### DATASET CONTENT
=== Begin Enclosure ===
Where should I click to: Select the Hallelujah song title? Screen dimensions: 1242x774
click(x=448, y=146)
=== End Enclosure ===
=== Begin Enclosure ===
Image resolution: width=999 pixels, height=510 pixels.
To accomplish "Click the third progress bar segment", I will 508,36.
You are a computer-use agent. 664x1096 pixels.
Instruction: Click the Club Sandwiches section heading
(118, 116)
=== End Enclosure ===
### TO DO
Scan the entries above for the string "pixels" and copy each line that contains it.

### WRITTEN REPLY
Image resolution: width=999 pixels, height=510 pixels.
You are a computer-use agent. 664x1096 pixels.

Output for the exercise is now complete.